Pull every line containing the word "computer" from the records.

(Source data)
*** Begin section ***

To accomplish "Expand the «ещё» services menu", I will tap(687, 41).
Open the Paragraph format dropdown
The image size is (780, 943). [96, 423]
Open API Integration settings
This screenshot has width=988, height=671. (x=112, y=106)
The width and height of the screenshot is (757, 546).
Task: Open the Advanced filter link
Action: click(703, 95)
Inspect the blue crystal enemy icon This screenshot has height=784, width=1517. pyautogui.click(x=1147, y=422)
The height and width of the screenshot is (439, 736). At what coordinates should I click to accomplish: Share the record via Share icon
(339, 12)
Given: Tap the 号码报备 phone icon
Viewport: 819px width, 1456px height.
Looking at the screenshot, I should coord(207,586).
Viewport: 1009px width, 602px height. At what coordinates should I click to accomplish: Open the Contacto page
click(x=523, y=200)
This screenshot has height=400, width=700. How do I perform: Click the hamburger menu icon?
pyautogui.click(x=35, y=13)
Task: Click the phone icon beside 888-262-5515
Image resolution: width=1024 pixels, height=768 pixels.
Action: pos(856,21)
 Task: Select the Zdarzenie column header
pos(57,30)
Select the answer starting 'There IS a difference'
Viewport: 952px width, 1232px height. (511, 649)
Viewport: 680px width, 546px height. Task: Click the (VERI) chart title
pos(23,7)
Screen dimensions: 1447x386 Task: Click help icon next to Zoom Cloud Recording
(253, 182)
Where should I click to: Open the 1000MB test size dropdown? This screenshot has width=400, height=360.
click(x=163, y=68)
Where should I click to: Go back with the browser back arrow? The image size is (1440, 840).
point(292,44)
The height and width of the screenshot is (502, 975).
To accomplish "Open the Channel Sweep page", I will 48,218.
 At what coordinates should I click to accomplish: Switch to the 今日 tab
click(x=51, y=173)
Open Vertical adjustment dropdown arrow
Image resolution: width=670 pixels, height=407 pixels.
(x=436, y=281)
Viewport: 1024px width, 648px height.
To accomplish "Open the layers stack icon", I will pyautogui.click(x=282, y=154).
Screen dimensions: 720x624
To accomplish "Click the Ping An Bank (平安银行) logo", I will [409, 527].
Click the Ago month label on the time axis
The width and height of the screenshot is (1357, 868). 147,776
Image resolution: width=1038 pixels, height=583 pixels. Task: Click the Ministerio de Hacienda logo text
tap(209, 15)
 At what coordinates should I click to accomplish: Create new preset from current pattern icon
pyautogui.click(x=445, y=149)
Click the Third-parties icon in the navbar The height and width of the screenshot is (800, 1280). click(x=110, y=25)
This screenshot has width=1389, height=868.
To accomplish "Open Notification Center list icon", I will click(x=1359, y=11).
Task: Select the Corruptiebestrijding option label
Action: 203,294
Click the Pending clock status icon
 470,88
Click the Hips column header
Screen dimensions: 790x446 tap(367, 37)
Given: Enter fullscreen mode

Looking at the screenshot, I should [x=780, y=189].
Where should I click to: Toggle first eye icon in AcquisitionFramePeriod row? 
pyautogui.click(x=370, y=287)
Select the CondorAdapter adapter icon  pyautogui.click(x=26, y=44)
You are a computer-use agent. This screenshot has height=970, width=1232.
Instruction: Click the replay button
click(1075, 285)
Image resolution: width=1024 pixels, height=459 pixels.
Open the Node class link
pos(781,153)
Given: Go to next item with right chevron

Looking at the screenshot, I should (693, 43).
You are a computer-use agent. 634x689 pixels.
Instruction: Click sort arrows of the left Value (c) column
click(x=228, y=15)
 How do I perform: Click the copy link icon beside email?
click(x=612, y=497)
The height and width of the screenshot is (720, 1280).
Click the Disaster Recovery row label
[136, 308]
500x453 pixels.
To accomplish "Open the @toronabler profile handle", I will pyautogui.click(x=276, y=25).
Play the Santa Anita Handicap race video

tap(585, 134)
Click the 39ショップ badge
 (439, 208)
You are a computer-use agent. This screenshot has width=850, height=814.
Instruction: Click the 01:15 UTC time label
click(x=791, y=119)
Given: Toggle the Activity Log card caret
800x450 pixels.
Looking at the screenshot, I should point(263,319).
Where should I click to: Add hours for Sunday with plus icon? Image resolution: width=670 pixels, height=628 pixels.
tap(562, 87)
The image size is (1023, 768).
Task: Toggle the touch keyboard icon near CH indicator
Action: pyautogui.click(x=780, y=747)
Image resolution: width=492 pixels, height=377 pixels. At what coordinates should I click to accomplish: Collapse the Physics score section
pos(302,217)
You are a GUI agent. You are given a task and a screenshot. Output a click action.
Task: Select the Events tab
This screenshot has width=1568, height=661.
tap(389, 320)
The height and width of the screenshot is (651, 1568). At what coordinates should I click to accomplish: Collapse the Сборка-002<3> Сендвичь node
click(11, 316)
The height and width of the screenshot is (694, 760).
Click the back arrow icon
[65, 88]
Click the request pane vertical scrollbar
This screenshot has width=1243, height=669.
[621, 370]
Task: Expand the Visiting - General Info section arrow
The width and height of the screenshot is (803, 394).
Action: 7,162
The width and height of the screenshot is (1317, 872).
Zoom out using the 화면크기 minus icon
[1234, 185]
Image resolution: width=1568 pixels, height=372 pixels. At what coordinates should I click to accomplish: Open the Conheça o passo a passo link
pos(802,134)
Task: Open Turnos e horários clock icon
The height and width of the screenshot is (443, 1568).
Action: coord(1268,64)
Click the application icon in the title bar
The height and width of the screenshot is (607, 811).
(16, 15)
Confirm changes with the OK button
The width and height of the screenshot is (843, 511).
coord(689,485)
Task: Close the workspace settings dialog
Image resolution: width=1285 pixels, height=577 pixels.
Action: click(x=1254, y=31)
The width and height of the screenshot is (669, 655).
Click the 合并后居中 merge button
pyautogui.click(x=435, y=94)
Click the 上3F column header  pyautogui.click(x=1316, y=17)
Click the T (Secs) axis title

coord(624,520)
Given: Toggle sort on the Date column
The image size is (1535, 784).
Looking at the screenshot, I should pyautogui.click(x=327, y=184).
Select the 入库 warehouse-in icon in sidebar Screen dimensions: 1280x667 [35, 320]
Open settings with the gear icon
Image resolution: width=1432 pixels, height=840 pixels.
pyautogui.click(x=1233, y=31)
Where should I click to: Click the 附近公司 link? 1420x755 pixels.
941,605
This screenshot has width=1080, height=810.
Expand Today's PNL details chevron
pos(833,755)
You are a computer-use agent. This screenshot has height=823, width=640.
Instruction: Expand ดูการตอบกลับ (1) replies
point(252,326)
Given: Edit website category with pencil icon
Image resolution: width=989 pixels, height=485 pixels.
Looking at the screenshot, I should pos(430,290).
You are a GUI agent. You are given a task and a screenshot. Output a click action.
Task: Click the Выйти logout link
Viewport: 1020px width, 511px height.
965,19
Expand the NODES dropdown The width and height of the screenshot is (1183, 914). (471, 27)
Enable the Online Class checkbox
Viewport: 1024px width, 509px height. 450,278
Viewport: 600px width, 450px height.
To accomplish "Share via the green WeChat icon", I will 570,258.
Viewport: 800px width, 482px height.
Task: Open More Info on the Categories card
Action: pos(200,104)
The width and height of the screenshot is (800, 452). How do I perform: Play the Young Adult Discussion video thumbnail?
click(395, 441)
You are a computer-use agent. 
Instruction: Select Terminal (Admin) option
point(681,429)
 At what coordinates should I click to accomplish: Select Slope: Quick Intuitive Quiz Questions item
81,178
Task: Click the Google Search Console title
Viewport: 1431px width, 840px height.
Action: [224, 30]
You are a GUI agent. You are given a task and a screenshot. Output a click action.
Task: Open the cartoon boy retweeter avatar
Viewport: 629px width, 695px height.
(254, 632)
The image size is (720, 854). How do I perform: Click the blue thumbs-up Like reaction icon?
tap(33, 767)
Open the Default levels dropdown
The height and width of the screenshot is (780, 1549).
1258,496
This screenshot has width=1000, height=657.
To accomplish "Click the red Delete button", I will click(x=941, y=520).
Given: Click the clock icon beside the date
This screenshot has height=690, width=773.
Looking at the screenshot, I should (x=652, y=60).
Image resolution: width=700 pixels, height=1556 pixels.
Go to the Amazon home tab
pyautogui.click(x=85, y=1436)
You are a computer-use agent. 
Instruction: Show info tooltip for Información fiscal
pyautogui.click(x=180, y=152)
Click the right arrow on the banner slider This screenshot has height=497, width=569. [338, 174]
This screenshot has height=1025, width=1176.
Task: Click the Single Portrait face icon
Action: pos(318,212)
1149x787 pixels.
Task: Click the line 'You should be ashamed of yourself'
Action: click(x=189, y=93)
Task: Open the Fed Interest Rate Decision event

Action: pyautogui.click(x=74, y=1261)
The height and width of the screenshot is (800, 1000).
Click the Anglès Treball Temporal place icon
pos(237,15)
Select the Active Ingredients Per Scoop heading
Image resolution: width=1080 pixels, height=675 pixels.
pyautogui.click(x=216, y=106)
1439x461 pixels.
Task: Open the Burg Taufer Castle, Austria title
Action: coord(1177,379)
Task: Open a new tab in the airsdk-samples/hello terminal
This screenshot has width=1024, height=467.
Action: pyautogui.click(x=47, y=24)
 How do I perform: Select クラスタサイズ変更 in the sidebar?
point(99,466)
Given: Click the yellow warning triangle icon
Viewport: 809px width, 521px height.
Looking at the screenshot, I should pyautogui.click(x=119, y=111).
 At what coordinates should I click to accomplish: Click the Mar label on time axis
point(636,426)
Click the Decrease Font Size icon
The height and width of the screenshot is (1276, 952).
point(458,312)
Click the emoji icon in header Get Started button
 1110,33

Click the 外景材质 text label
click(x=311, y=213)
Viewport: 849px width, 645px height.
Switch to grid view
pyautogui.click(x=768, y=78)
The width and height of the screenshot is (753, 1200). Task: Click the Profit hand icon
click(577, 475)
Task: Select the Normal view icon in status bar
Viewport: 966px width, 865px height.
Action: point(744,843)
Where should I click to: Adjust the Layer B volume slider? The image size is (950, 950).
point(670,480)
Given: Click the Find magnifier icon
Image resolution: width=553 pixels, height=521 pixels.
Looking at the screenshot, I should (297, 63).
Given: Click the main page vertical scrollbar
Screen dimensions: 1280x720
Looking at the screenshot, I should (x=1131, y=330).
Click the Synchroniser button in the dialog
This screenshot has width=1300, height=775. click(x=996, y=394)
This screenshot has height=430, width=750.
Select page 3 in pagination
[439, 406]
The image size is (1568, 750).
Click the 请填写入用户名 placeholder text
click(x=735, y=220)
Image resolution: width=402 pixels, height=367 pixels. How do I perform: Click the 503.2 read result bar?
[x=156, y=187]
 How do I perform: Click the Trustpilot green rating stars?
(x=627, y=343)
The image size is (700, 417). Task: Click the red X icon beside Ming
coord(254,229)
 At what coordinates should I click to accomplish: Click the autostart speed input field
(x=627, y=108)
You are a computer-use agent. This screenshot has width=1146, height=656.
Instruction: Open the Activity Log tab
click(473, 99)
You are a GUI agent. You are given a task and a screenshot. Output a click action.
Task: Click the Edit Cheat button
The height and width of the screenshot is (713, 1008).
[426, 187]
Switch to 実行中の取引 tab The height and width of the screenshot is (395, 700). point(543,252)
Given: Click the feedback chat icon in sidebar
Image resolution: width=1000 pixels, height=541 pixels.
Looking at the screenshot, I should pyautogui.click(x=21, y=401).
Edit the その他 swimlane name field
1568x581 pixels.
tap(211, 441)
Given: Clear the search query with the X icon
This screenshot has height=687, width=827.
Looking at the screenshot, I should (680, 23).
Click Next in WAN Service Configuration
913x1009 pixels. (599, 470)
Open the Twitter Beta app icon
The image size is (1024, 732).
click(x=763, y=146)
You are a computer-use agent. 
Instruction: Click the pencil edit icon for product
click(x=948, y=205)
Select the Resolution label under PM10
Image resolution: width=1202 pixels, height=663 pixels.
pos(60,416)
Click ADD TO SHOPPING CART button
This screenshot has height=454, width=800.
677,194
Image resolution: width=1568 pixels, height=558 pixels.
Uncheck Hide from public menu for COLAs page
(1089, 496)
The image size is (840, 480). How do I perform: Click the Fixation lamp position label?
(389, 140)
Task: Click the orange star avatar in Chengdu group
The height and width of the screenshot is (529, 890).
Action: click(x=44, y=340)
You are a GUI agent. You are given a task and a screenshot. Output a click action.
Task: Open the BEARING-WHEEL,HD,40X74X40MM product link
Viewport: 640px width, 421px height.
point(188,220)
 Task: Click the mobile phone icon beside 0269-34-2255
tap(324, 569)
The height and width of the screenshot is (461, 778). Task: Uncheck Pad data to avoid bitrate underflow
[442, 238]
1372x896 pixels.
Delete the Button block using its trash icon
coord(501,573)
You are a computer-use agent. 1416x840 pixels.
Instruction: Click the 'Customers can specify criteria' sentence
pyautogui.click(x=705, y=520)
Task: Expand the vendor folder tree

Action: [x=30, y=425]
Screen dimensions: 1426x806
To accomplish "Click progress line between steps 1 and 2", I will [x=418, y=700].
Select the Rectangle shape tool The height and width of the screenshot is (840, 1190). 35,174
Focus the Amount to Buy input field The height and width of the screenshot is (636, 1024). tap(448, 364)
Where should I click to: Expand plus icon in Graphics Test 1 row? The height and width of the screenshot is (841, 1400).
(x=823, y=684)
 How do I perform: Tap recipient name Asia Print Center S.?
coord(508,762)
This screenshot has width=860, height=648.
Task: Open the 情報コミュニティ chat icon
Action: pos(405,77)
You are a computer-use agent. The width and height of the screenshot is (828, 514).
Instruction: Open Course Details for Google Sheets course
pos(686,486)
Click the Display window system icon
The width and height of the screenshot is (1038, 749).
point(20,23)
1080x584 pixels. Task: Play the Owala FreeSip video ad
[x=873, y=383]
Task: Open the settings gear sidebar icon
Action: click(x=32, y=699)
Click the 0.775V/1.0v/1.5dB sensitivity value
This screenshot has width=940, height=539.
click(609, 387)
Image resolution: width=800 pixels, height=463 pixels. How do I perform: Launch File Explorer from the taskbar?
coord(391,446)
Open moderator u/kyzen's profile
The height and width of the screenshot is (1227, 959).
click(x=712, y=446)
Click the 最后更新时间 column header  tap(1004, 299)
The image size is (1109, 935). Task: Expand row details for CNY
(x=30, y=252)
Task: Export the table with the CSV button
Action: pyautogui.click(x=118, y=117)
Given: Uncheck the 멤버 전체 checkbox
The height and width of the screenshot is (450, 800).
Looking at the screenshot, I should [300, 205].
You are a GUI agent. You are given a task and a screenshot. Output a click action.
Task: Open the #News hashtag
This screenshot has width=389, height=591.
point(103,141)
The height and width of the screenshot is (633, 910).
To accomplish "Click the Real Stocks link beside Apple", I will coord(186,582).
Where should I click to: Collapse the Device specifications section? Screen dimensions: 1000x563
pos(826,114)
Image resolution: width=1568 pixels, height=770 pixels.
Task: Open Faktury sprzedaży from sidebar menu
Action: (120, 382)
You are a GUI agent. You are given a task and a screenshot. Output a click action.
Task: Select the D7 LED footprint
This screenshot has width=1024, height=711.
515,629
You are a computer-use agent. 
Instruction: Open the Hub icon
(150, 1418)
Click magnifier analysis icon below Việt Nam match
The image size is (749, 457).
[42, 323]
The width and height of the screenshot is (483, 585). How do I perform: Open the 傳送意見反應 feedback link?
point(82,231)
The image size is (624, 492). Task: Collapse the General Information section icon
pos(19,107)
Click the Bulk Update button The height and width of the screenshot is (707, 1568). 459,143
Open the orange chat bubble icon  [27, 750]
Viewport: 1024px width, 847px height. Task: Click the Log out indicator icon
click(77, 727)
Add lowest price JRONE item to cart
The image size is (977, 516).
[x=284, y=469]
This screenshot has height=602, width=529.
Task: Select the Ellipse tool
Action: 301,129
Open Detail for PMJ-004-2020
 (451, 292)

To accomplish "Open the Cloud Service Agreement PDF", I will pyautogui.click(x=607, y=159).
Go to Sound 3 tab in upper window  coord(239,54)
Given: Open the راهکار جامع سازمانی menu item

*** End section ***

» Result:
You are a computer-use agent. This screenshot has height=970, width=1232.
You are a computer-use agent. 634x689 pixels.
You are a computer-use agent. This screenshot has width=850, height=814.
You are a computer-use agent. This screenshot has height=823, width=640.
You are a computer-use agent. 
You are a computer-use agent. 
You are a computer-use agent. This screenshot has width=1146, height=656.
You are a computer-use agent. 
You are a computer-use agent. 1416x840 pixels.
You are a computer-use agent. The width and height of the screenshot is (828, 514).
You are a computer-use agent. 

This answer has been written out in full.